| Consigne A |
Dans le texte présenté ci-dessous, quel pourcentage des voix Mohamed Frikha a-t-il obtenu au premier tour des dernières élections présidentielles ?

### Texte présenté ###

Dans les annales de la presse tunisienne, rarement un chef d’entreprise n’aura subi un tel lynchage médiatique. Pourquoi cet homme respecté pour ce qu’il avait entrepris jusqu’alors avec son autre entreprise, Telnet, joyau technologique, a-t-il perdu en quelques mois, non seulement sa crédibilité, mais aussi tout le capital sympathie dont il jouissait, pour devenir l’une des bêtes noires des réseaux sociaux et des médias ?

Réponse : son entrée en politique. Elu député du parti Ennahdha et candidat malheureux aux dernières élections présidentielles (il avait récolté 0,45% des voix au premier tour), Mohamed Frikha a de toute évidence commis quelques grossières erreurs de stratégie et, certainement aussi au passage, perdu un certain sens des réalités.

Tout avait pourtant bien commencé il y a 3 ans pour Syphax Airlines avec l’annonce du lancement de ses activités au départ de l’aéroport de Sfax, sa ville natale, initialement appelé à devenir un hub régional avec l’ouverture de lignes destinées à stimuler l’économie de la 2e ville tunisienne.

### Données fournies ###

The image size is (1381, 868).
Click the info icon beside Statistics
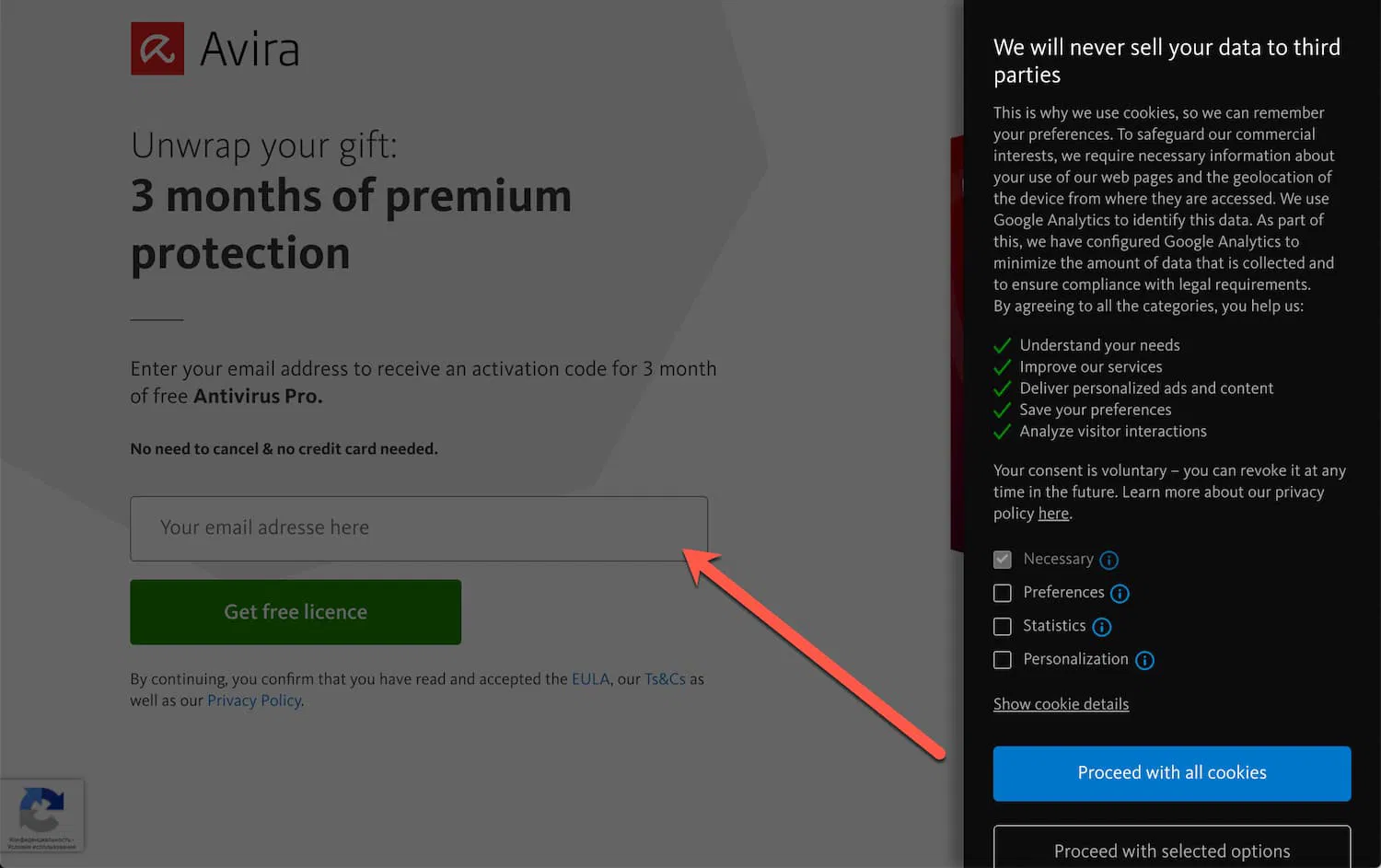coord(1102,627)
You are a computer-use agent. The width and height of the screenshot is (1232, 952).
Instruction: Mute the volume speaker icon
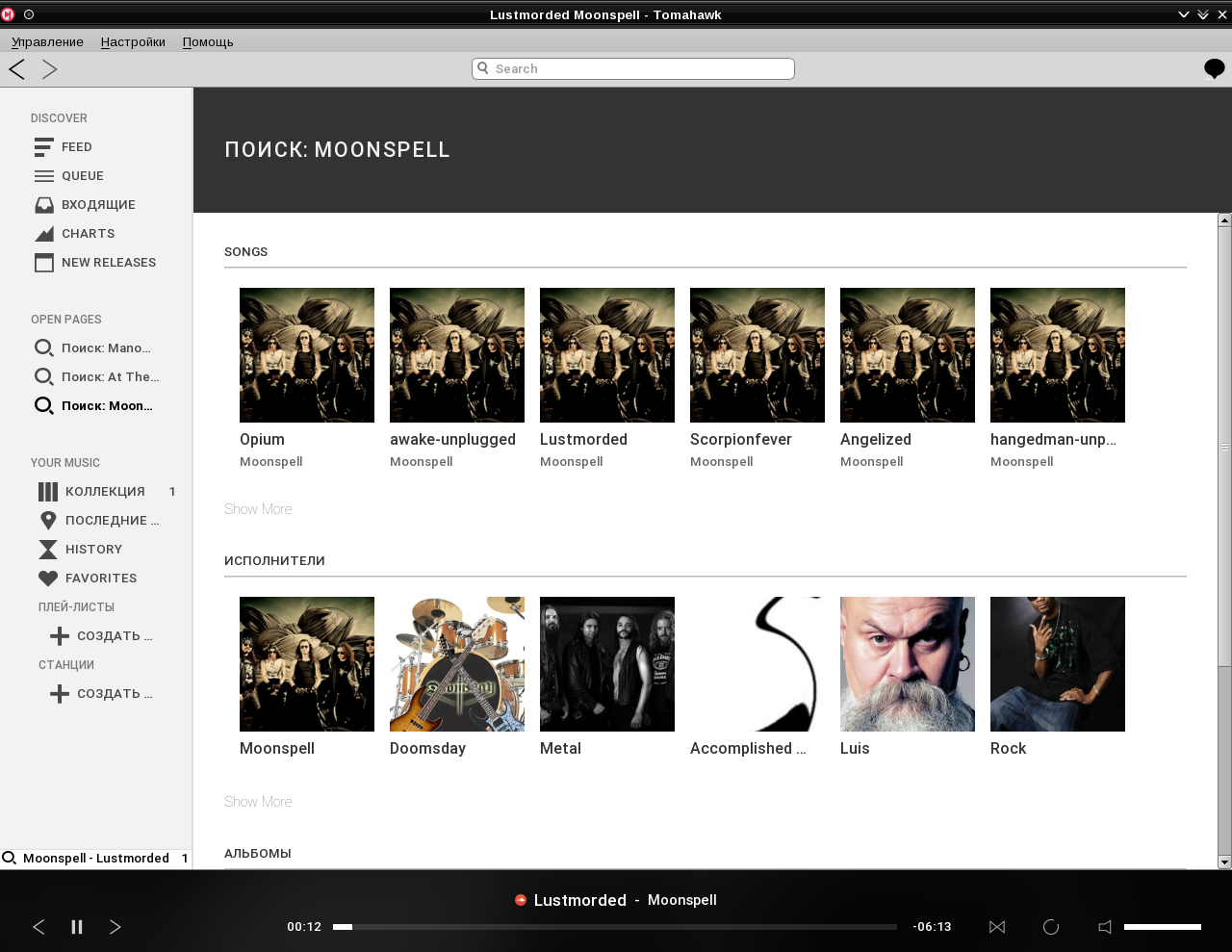pos(1105,927)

###

| Consigne B |
Veuillez modifier les entrées depuis la ligne qui contient « You are a computer-use » jusqu'à la fin des entrées, ces deux bornes comprises, en remplaçant « Mute » par « Unmute » sans rien changer d'autre. Omettez les images dans votre réponse.

| Corrigé A |
Il a obtenu 0,45 % des voix.

| Corrigé B |
You are a computer-use agent. The width and height of the screenshot is (1232, 952).
Instruction: Unmute the volume speaker icon
pos(1105,927)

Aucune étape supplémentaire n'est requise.